Prerequisites:
This session is suited for developers, researchers, and AI enthusiasts with:
- Basic understanding of NLP concepts such as tokenization and language models
- Experience with machine learning frameworks like PyTorch or TensorFlow
- Familiarity with Python programming
- Interest in multilingual NLP and open-source language model development
- Attendees should have a basic understanding of NLP, machine learning, and Python. This is an intermediate-level workshop but will be presented at a beginner-friendly pace. Please come with a laptop, access to Python tools, and an interest in multilingual AI development.

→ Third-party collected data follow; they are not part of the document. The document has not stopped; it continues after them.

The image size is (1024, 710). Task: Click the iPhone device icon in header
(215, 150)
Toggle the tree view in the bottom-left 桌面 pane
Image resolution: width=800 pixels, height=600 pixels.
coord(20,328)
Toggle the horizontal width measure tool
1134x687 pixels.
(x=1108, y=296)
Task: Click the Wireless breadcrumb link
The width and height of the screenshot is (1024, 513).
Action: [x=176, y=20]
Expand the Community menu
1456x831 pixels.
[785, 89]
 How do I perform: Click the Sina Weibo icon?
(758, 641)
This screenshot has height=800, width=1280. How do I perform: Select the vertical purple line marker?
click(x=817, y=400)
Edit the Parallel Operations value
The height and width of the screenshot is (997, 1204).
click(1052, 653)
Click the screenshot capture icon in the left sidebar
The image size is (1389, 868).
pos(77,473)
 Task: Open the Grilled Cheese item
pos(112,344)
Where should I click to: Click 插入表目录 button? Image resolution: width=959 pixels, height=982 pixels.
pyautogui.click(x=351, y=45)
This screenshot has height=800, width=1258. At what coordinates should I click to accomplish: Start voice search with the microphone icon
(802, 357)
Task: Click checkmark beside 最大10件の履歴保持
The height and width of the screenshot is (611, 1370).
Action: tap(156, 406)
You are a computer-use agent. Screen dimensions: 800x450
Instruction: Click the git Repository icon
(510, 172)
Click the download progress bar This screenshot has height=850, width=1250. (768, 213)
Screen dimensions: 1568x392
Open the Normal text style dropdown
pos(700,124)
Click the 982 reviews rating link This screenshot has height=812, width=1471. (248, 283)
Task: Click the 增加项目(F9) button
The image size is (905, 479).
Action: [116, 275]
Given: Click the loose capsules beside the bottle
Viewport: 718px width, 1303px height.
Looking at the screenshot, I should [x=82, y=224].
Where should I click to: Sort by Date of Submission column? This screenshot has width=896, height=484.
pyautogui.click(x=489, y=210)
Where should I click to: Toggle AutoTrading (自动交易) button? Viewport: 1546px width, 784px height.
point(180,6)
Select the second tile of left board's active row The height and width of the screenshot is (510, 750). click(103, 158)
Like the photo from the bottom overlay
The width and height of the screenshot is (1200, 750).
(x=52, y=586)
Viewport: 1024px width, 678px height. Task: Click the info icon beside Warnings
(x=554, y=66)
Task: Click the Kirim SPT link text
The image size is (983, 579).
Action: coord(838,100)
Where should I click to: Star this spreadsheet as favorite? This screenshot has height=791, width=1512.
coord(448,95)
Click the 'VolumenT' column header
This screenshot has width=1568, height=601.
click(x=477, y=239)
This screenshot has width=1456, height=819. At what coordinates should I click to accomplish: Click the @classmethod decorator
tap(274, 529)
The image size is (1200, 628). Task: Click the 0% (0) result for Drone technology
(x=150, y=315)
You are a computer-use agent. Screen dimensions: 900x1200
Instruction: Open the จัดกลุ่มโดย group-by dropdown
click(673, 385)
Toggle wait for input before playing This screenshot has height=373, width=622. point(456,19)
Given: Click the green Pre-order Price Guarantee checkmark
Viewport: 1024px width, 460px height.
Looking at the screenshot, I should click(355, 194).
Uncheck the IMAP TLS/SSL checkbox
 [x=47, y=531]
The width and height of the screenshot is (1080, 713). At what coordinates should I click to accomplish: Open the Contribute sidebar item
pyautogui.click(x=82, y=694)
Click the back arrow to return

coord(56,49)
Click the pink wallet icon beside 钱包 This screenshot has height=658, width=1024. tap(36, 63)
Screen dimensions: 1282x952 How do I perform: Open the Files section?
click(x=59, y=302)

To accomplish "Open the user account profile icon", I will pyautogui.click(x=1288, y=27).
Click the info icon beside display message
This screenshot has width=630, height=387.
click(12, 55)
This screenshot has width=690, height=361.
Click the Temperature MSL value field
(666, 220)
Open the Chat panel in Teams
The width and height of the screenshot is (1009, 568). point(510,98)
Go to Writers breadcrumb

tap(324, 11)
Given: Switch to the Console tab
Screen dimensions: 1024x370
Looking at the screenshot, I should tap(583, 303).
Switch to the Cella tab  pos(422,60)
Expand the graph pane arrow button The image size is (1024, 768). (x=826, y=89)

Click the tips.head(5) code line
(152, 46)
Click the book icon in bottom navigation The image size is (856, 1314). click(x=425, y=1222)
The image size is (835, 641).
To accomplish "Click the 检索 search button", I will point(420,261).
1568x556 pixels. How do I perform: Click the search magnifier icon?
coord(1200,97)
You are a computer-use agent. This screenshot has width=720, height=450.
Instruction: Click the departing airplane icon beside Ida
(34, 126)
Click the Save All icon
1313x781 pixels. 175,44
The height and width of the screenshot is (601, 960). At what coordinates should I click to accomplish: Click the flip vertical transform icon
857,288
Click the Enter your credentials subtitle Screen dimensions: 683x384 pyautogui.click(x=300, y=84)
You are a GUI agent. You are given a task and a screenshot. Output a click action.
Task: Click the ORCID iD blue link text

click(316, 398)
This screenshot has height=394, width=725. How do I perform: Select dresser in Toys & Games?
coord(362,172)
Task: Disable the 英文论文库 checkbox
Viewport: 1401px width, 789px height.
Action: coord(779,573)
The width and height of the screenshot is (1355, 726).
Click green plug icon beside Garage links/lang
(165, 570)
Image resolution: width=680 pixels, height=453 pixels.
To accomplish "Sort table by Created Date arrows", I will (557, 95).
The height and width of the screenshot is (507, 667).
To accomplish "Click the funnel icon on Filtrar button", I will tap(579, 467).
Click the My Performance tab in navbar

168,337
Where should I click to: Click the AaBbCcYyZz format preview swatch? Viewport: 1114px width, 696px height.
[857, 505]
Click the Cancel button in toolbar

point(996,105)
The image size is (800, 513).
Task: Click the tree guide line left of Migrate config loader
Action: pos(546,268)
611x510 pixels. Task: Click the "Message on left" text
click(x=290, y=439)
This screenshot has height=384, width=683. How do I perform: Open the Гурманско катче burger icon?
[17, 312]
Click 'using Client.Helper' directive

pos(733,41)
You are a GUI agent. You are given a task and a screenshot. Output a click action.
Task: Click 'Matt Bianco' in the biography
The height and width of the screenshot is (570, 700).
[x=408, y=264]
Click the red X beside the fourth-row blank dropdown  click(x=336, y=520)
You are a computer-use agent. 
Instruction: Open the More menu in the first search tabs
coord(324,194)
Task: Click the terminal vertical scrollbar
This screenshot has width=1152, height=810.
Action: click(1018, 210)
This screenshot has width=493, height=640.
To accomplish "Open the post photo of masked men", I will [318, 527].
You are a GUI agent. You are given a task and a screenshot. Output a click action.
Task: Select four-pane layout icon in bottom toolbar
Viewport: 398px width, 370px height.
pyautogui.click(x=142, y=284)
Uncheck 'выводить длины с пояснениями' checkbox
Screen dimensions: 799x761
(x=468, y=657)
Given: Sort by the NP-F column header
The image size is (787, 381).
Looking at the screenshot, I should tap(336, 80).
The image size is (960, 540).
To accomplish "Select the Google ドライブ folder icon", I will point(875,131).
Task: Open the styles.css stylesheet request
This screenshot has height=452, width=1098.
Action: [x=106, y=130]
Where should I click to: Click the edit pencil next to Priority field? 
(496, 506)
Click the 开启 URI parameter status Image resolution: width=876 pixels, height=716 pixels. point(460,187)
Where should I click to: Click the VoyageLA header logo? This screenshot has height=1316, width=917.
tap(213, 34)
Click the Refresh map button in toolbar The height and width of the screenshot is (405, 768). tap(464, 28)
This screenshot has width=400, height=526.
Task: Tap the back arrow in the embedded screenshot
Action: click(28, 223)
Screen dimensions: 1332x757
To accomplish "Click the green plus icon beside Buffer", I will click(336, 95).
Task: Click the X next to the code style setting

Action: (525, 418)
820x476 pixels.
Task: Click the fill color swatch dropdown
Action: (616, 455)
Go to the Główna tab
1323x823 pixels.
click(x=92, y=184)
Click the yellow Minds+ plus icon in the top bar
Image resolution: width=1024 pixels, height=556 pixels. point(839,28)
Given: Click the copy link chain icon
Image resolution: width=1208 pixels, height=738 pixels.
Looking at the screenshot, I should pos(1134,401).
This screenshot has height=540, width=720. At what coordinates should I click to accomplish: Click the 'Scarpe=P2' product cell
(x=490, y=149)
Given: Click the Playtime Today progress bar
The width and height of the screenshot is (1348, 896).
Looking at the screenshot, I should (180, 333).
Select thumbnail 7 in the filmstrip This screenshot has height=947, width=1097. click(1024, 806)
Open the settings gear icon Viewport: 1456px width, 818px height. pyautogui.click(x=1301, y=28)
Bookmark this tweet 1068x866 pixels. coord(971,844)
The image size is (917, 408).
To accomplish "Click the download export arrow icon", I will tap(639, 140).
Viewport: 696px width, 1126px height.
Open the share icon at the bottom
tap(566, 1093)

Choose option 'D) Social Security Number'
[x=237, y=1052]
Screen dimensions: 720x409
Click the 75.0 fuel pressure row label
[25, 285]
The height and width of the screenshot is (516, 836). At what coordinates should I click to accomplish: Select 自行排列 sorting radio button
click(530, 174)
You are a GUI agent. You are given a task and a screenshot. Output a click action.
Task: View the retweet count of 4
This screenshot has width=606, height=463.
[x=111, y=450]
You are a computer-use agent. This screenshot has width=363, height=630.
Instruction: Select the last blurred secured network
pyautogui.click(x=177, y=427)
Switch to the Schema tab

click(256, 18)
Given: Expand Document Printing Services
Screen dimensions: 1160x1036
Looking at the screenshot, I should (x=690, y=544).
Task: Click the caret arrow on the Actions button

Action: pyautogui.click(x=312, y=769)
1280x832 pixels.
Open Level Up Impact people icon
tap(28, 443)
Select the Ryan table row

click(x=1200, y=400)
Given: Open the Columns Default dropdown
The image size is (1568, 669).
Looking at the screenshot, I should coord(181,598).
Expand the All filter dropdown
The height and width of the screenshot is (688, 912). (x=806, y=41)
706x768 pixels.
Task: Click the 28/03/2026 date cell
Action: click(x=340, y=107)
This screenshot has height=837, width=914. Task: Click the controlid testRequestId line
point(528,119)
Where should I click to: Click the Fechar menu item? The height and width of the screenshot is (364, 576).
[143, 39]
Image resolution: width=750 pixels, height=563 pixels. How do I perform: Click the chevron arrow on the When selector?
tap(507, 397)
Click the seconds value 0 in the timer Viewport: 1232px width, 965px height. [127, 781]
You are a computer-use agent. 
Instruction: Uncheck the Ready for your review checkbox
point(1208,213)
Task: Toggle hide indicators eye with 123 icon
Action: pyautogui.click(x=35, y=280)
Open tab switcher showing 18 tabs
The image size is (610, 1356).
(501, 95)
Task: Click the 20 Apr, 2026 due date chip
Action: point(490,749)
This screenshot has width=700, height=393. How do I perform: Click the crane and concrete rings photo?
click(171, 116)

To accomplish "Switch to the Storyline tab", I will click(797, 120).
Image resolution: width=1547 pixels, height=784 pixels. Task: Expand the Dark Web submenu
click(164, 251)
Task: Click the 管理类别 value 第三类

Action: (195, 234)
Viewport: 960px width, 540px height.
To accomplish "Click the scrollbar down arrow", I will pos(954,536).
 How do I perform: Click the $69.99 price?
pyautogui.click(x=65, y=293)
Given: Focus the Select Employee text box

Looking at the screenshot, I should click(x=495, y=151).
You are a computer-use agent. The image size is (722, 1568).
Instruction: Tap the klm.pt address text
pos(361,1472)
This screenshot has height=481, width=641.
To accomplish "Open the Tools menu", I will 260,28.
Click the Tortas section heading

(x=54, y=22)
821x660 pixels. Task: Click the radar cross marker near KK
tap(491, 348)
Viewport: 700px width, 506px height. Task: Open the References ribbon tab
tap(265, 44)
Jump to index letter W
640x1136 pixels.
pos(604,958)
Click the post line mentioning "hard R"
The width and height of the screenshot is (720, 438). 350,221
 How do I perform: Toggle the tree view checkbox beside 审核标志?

Step into a world where multilingual AI models can go beyond language boundaries and deliver high-quality translations across low-resource languages. Through this talk, I’ll show you how transtokenization – a novel technique for transforming tokens between languages – can revolutionize NLP, allowing for the adaptation of large language models to handle multilingual data effectively. By leveraging open-source frameworks like Unsloth and Mistral, we’ll explore the power of transtokenization to fine-tune models using parallel datasets such as the English-Hindi Bible corpus.
This is a research paper where transtokenizatoin is implemented by the author from the language of English to Dutch, where I have implemented success with English to Hindi with additional findings, specially because tokenization for non Latin Languages required further work.
Talk Outline:
1. Introduction
- Quick intro about myself and what this talk is all about.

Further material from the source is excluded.